Il provvedimento è stato emesso dalla Sezione I Penale e Misure di Prevenzione del Tribunale di Palermo, presieduta dal dr. Raffaele Malizia, al termine del procedimento sostenuto in dibattimento dal p.m. dr. Calogero Ferrara, dell’Ufficio Misure di Prevenzione della Procura della Repubblica di Palermo, coordinato dal Procuratore Aggiunto dr.ssa Marzia Sabella.
Nell’ambito delle attività d’indagine, Giuseppe Bordonaro emergeva quale collettore di interessi mafiosi nell’aggiudicazione di appalti, subappalti e contratti di fornitura nella provincia di Palermo.
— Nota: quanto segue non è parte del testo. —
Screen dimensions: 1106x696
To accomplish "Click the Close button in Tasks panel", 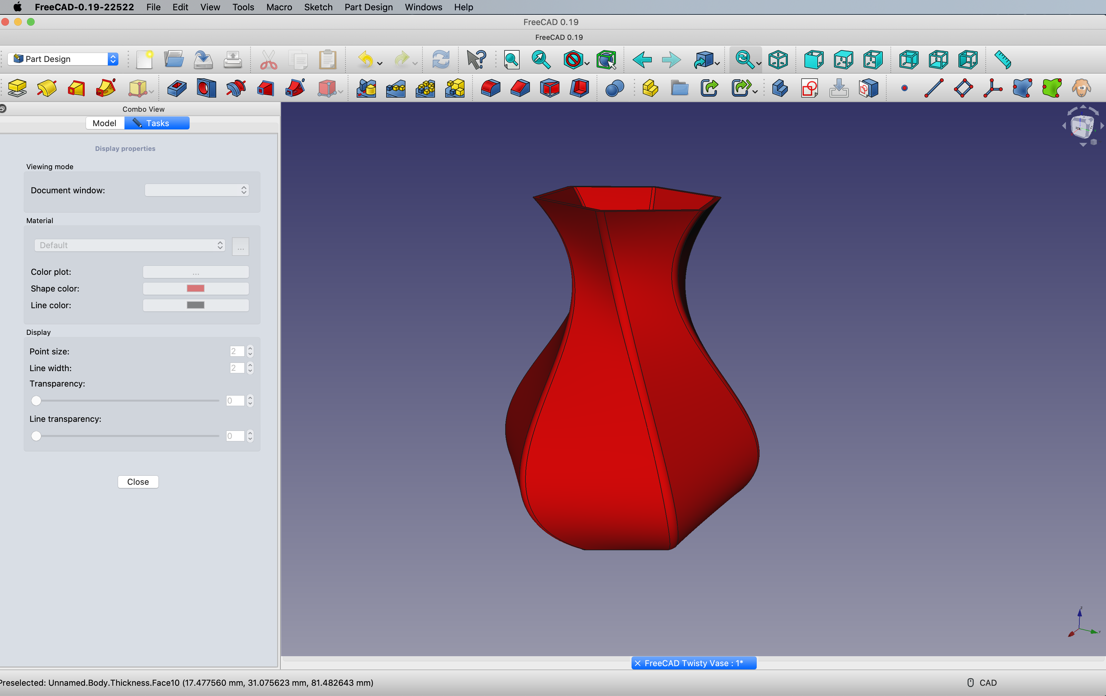I will pos(138,482).
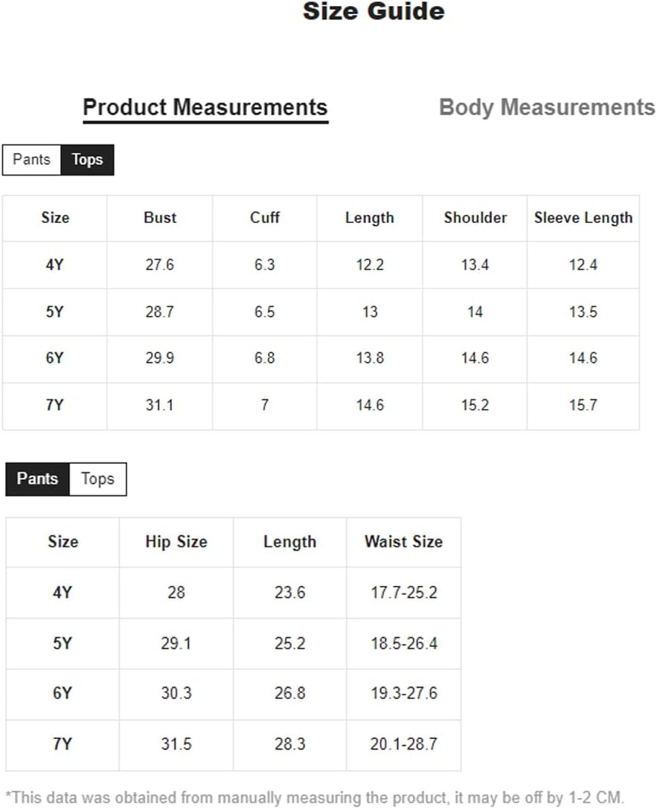Click the Size Guide heading
This screenshot has width=657, height=809.
[x=374, y=11]
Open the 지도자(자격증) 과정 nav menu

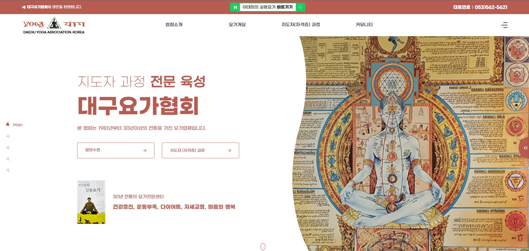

L’imprenditore aveva, infatti, intrattenuto stretti rapporti con esponenti di rilievo di cosa nostra sin dalla fine degli anni ’80, i quali, in ragione della sua affidabilità, lo favorivano nello svolgimento della sua attività, ponendolo in una posizione di preminenza.
In sostanza, tramite l’impresa intestata al padre Salvatore, operava in una cointeressenza così stretta con cosa nostra, da poter essere qualificato come “imprenditore mafioso”.
Già nell’ottobre del 1997, Bordonaro veniva raggiunto da un’ordinanza di custodia cautelare in carcere, emessa dal GIP del Tribunale di Palermo, per concorso in associazione mafiosa e turbativa d’asta aggravata dalle modalità mafiose e successivamente condannato con sentenza definitiva dalla Corte d’Appello di Palermo a 4 anni e 6 mesi di reclusione.
Nel corso del suddetto processo, le testimonianze convergenti dei collaboratori Calogero Ganci, Salvatore Cancemi, Giovanni Brusca ed Angelo Siino indicavano come, a partire dalla fine degli anni ’80, l’impresa di materiale inerte intestata a Salvatore Bordonaro, padre di Giuseppe, fosse stata sistematicamente favorita da esponenti di vertice di cosa nostra nell’affidamento della fornitura di calcestruzzo per imprese aggiudicatarie di appalti pubblici.
In cambio, come accaduto nel caso della costruzione della nuova Pretura a Palermo, Giuseppe Bordonaro faceva recapitare 50 milioni di lire a Raffaele Ganci, esponente di rilievo di una storica famiglia mafiosa del quartiere Noce di Palermo.